Objective: A new angiogenesis inhibitor HIAF-1 (human inhibitor angiogenesis factor-1) was cloned, expressed in E. coli and its antitumor activity was studied.
Methods: HIAF-1 was amplified by RT-PCR from human fetal liver tissue, then cloned into pET30a(+) vector and expressed in E. coli BL21:DE3 after sequencing. In vitro endothelial proliferation inhibiting activity of HIAF-1 was examined by MTT method. In vivo antitumor activity was studied in a murine model of IVTA2MA-891.
Results: HIAF-1 was first cloned from human fetal liver tissue.
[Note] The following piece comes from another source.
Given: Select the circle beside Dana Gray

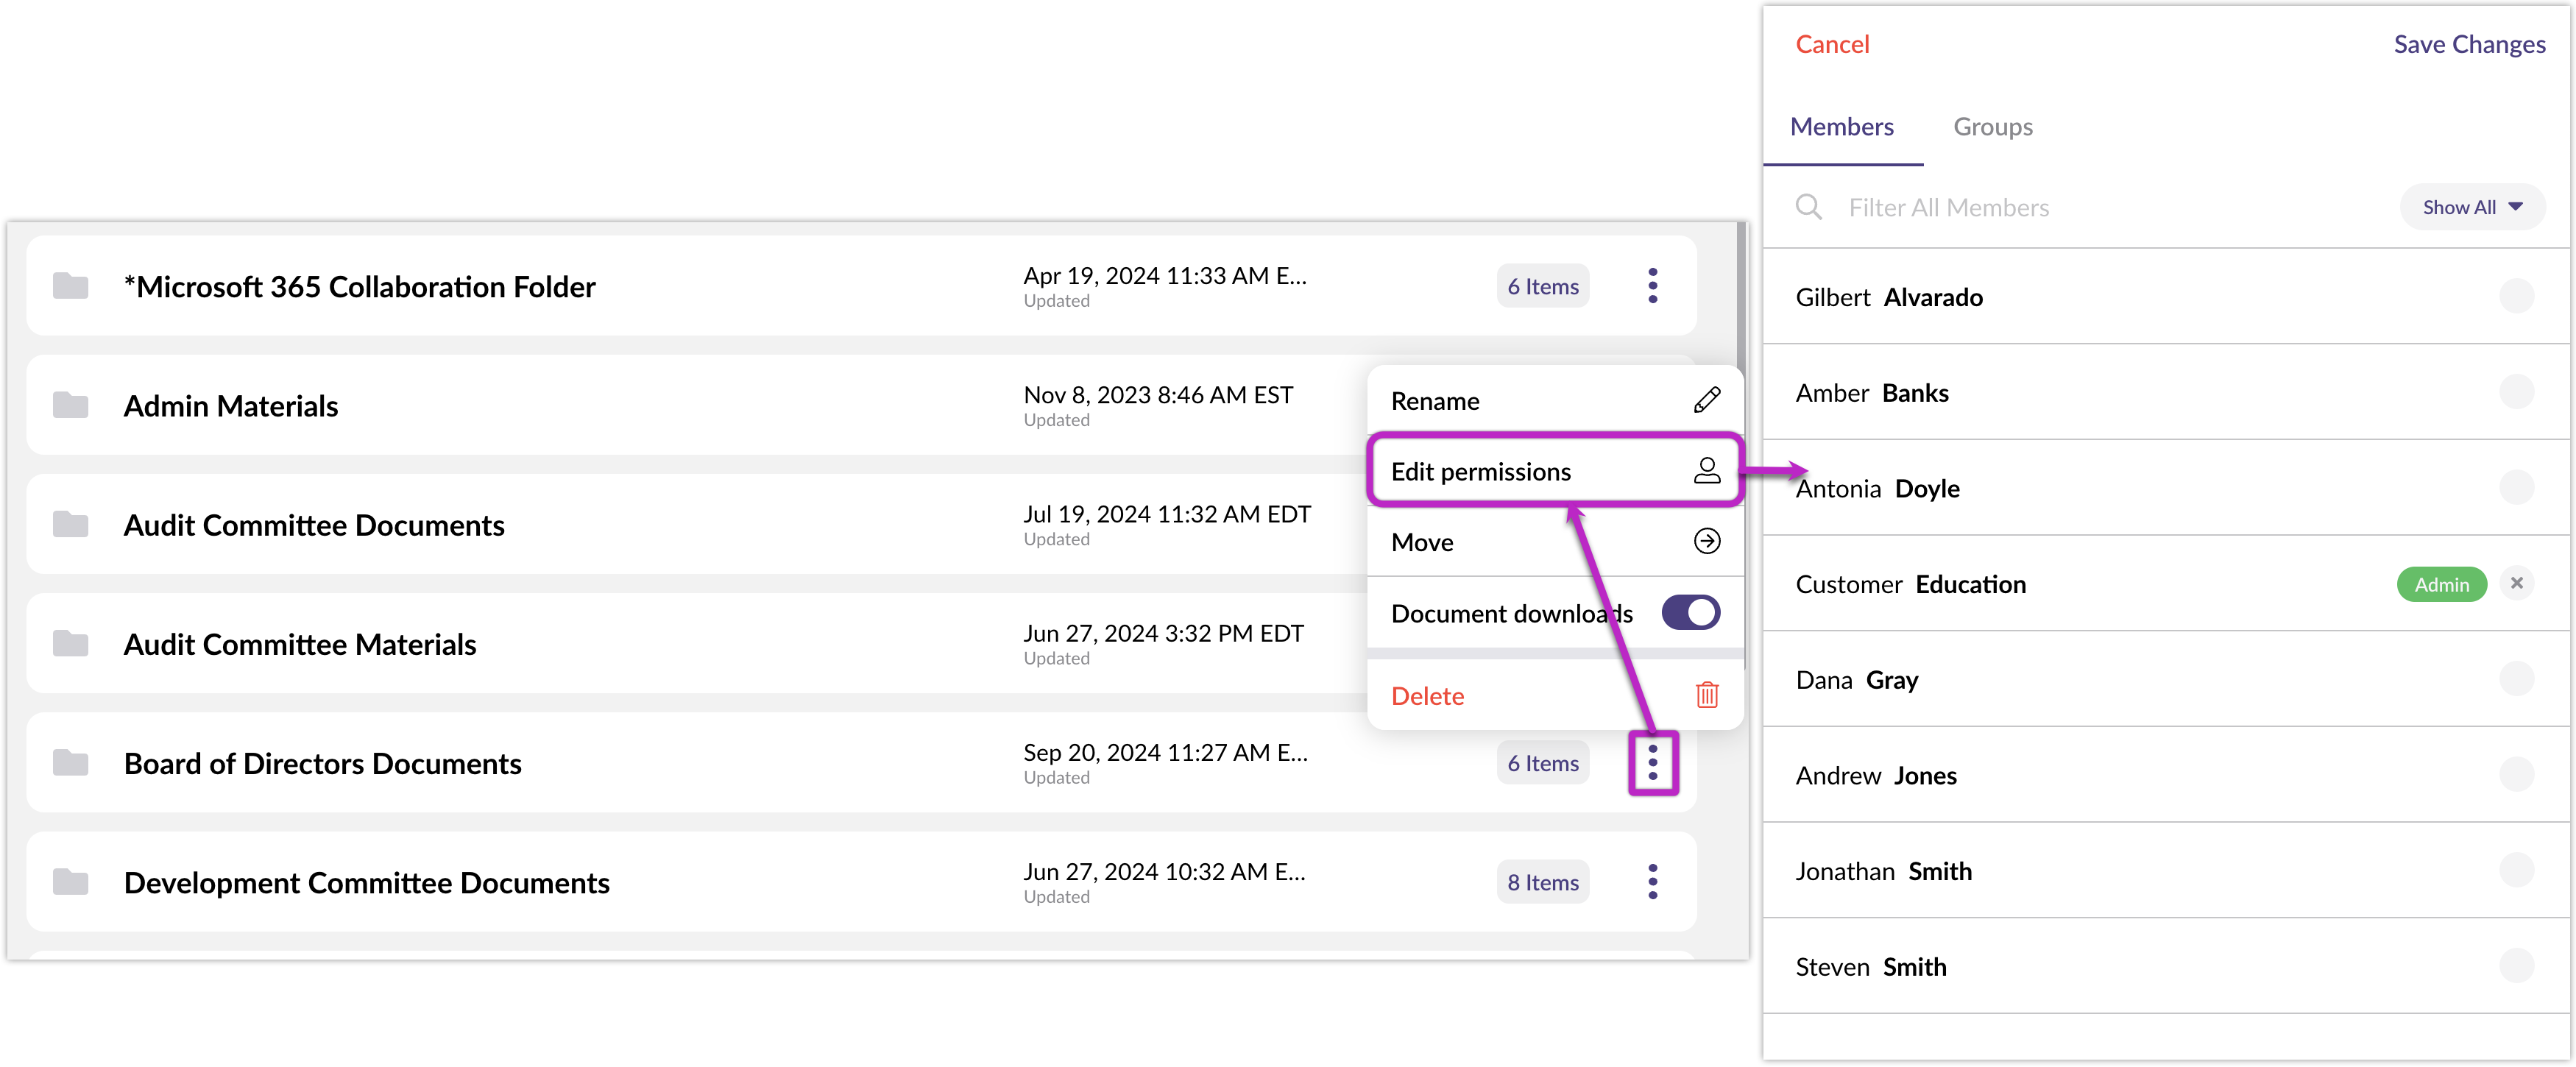Looking at the screenshot, I should 2516,680.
Sequence analysis of the inhibitor revealed identity to a c-terminal fragment of human collagen XVIII. HIAF-1 was effectively expressed in E. coli with a yield of 88 mg/L. Recombinant HIAF-1 protein could inhibit endothelial cell proliferation in vitro with an IC50 value of 7.5 micrograms/ml. In vivo studies showed that HIAF-1 inhibited growth rate of the primary tumor by 46.6% and metastasis by 68.9%.
Conclusion: The cloned and the bio-engineering product of HIAF-1 is an angiogenesis inhibitor, capable of inhibiting tumor growth and metastasis.